Peine de mort en rdc : un débat qui resurgit sous Félix Tshisekedi

Peine de mort en rdc : un débat qui resurgit sous Félix Tshisekedi

Peine de mort en RDC : le retour d’une sanction controversée sous Félix Tshisekedi

La République Démocratique du Congo (RDC) s’apprête à réintroduire la peine de mort, une décision qui relance un débat passionné au sein de la société civile et parmi les responsables politiques. Cette mesure, envisagée après des années d’absence dans le code pénal, suscite autant d’espoirs que de craintes.

Félix Tshisekedi, président de la RDC depuis 2019, a récemment évoqué cette possibilité lors d’une allocution nationale.
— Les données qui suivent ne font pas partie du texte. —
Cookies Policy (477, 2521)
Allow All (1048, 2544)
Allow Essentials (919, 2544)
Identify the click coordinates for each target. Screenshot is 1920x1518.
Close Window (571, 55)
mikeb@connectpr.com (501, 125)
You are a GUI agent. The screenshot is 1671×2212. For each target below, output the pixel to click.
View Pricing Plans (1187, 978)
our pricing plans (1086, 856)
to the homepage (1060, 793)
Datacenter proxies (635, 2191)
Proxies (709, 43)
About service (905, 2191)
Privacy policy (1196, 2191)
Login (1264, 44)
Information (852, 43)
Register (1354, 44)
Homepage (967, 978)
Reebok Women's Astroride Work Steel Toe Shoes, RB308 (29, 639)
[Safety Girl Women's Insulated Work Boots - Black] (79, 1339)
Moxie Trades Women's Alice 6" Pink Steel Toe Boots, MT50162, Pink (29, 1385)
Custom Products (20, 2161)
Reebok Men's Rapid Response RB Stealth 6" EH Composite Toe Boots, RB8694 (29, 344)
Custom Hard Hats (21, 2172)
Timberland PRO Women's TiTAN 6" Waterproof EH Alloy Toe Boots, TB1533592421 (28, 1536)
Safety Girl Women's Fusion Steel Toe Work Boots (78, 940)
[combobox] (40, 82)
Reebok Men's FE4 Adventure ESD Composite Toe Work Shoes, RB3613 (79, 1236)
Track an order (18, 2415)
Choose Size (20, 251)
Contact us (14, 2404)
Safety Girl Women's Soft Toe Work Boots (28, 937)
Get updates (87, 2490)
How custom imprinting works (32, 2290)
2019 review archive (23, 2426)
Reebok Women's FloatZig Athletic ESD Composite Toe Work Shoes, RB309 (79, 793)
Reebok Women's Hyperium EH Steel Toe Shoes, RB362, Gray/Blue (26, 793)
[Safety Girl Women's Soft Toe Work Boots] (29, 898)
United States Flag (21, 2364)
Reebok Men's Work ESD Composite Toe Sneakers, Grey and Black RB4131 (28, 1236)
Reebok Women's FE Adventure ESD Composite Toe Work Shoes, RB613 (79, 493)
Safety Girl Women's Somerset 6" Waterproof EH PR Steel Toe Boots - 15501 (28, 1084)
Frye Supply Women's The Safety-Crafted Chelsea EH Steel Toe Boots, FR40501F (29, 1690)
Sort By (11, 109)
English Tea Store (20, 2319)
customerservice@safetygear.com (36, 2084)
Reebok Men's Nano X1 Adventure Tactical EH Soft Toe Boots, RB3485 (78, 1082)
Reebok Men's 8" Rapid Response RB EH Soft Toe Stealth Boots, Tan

Laurent-Désiré Kabila, son prédécesseur, avait également maintenu cette sanction, mais elle était tombée en désuétude avec le temps. Aujourd’hui, la question divise : faut-il rétablir une mesure aussi radicale pour lutter contre la criminalité ou privilégier des alternatives moins définitives ?

Un contexte sécuritaire tendu

La RDC fait face à une montée de la criminalité, notamment dans les grandes villes comme Kinshasa. Viols, assassinats et trafics en tout genre alimentent un sentiment d’insécurité croissant. Face à cette situation, certains estiment que la peine capitale pourrait dissuader les criminels et rétablir un ordre social menacé.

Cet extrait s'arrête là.